- [PASSAGE]:
——————
J
Jonathan de Boyne Pollard
JdeBP> LEAN is relatively uncomplicated and thus simpler than
JdeBP> many mainstream filesystem formats (especially it is a lot
JdeBP> simpler than FAT) to implement a full-featured FSD for.
JdeBP> But because it is badly designed it isn't a format that I'd
JdeBP> recommend for actual *use*.
BDL> With out starting a flame war or the such, why is it that
BDL> you think LEAN is "badly designed"?
I've meant to do a detailed write-up on LEAN for a while, now, and
haven't had the time to get around to it. I still haven't. (-: So the
following is cursory.
Some of the design problems that make it a poor choice for actual use
are that the design hasn't learned from history. Henry Spencer's famous
saying applies to filesystem format design just as much as it does to
Unix. Those who don't learn from history are condemned to reinvent it
poorly. There are reasons that modern filesystem formats don't use
linked lists of clusters to record allocations, and use records of
extents instead. There are reasons that modern filesystem designs don't
put superblocks or similar frequently-used primary data structures at
fixed positions at the beginning of the volume, but place them in the
middle of the volume and allow them to be variably positioned. There
are reasons that modern filesystem formats use magic numbers for more
than just superblocks. There are reasons that modern i-node structures
have *four* timestamps, not three. There are reasons (ironically, a
path of deduction that has just been re-trod in this very news group)
——————
- [GIVEN INFORMATION]:
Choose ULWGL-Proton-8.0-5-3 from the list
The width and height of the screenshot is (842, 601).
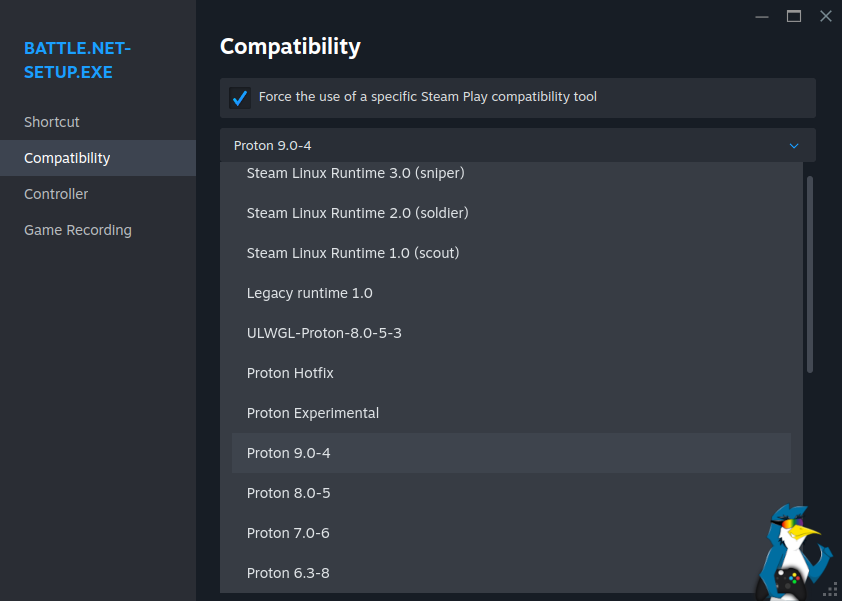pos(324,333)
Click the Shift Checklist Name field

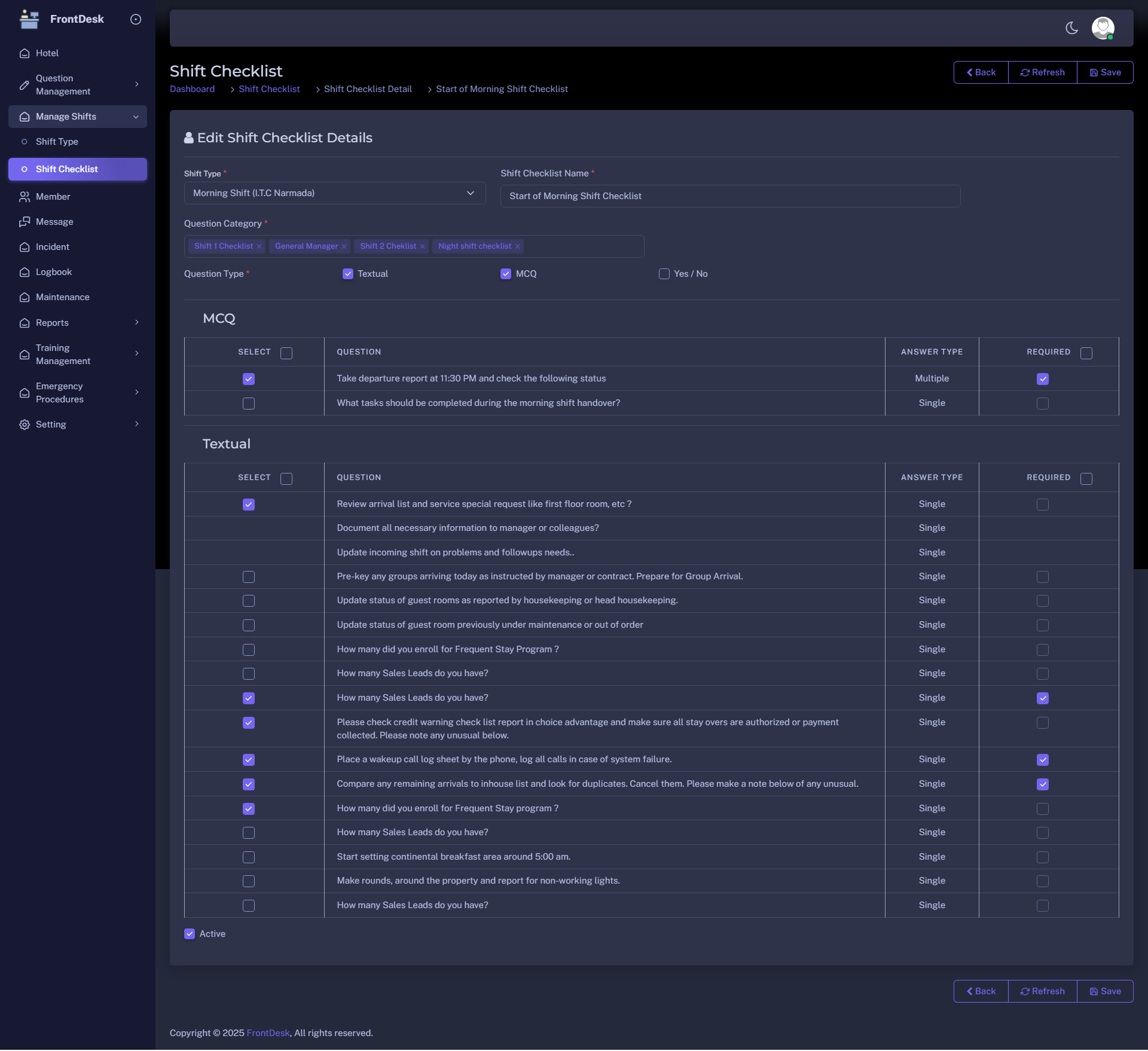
——————
- [PROBLEMS AND TASKS]:
A – In the LEAN filesystem post, how many timestamps do modern i-node structures have?
B – Extend the LEAN filesystem post beyond its final words.
The material has no connection to the LEAN filesystem post.

- [ANSWER SET]:
A – Four.

B –
that modern filesystem formats use trees, usually B-trees, for
directories, not unsorted linked lists. There are reasons that modern
filesystem formats don't use 32-bit timestamp fields. There are reasons
that modern filesystem formats do not require free space bitmaps to be
contiguous, but in fact encourage them to be discontiguous. There are
reasons that modern filesystem formats permit free space bitmaps to grow
and to shrink without refomatting the volume. The design of LEAN hasn't
learned from history in any of these areas.
Other poor design aspects of LEAN:
Much of what is in the superblock duplicates what is in the BIOS
Parameter Block[1]. That duplication is wholly unnecessary. The design
should let the BPB do its job. The design documentation is also mute on
the subject of BIOS parameter blocks. Modern filesystem formats should
at least specify what the filesystem type field of BPBs should be for
the format[2], and what BPB fields have defined meanings for the format.
LEAN has no provision at all for extended attributes. This is one
design aspect that doesn't merely make LEAN a poor choice for actual
use. It actually _eliminates it_ as a choice for actual use. For
practical use, extended attribute support is a requirement in a
filesystem format, and has been since at least 1990.
LEAN has no provision for several POSIX permission bits, such as a
"sticky" bit.
LEAN has no provision for several Windows file/directory attributes,
such as the "O" attribute.
LEAN has no provision for POSIX special files.
LEAN has no provision for ACLs.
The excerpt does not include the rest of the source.